* _Passage provided_:
┏━━

The definitions of terminologies such as FDR, sensitivity, specificity and ROC curve are provided in the Additional file.

### Rat plasma

*h*= 30. Results based on

*h*= 40 can be found in the Additional file. Figure 5 shows the distribution of the similarity scores of the 1122 spectra generated by a sample of rat plasma. Similar to the experimental data of the mixture of metabolite standards, there seems to be three distribution components as well. We fit similar model as the one used for the analysis of the data of mixture of metabolite standards. As shown in Figure 5, the estimated normal mixture (thick solid line in cyon) fits the empirical data well (see Additional file for Goodness of fit plots).

Number of claimed positives and FDR

cutoff | NCP | EFDR | cutoff | NCP | EFDR |
---|---|---|---|---|---|

0.20 | 79 | 0.2873 | 0.25 | 73 | 0.2469 |

0.30 | 70 | 0.2265 | 0.35 | 67 | 0.2066 |

0.40 | 65 | 0.1933 | 0.45 | 63 | 0.1818 |

0.50 | 58 | 0.1522 | 0.55 | 55 | 0.1344 |

0.60 | 49 | 0.0988 | 0.65 | 46 | 0.0809 |

0.70 | 41 | 0.0524 | 0.75 | 40 | 0.0472 |

0.80 | 39 | 0.0420 | 0.85 | 35 | 0.0276 |

0.90 | 29 | 0.0098 | 0.95 | 28 | 0.0083 |

### Rationale behind the use of competition score and multiple similarity scores

In this section, we explain what kind of benefits we get from the use of competition score and multiple similarity scores of the same metabolite, the main advantages of our model. For this purpose, we present two illustrative examples by using Experiment 1. In the first example, we highlight the effective role of competition score in separating positives from negatives. To this end, we consider two hypothetical metabolites *j* = 1, 2, all of which are assigned to two sample spectra with the same similarity scores 40 and 50. However, the competition scores are different with (*b*_{1}, *b*_{1}*) = (0.1, 0.49), and (*b*_{2}, *b*_{2}*) = (1.08, 1.15), i.e., the only difference between two hypothetical metabolites is their competition scores. Then, any difference in the posterior probability is attributed to the difference in the competition score. Based on our model, the posterior probabilities for the two metabolites are 0.63 and 0.94, respectively. Therefore, the competition score allows adjustment of the confidence of a metabolite in addition to the similarity scores. To understand the difference in posterior probabilities, note that given the same similarity scores, the confidence of a metabolite is driven by the likelihood ratio of equation (4) to equation (3) as a function of *b*_{
j
} and *b*_{
j
} *. Metabolite 2 has higher confidence than metabolite 1 because the relative increase in likelihood of being matched due to the presence of metabolite 2 is higher than that of metabolite 1. To summarize, the idea is that evidence on the presence or absence status of a metabolite based on the fact that it is matched to some sample spectrum should be quantified according to the capability of the metabolite's spectrum to mimic other spectra in the library, and how the likelihood of being matched will be altered from absence to presence.

┗━━

* _Dataset extract_:
┏━━

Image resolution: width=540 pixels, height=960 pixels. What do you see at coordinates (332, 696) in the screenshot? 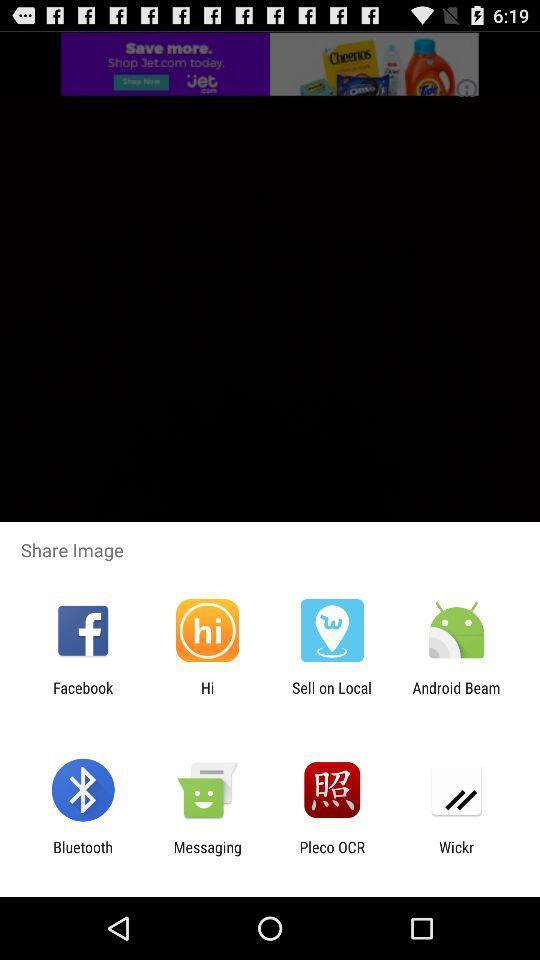
I see `icon to the right of the hi icon` at bounding box center [332, 696].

┗━━

* _Work item 1_: List the terms that the passage on metabolite matching says are defined in the Additional file.
* _Work item 2_: Print the stretch of the passage on metabolite matching from "The definitions of" through "of fit plots).", reproducing it word for word.

* _Response box 1_:
FDR
sensitivity
specificity
ROC curve

* _Response box 2_:
The definitions of terminologies such as FDR, sensitivity, specificity and ROC curve are provided in the Additional file.

### Rat plasma

*h*= 30. Results based on

*h*= 40 can be found in the Additional file. Figure 5 shows the distribution of the similarity scores of the 1122 spectra generated by a sample of rat plasma. Similar to the experimental data of the mixture of metabolite standards, there seems to be three distribution components as well. We fit similar model as the one used for the analysis of the data of mixture of metabolite standards. As shown in Figure 5, the estimated normal mixture (thick solid line in cyon) fits the empirical data well (see Additional file for Goodness of fit plots).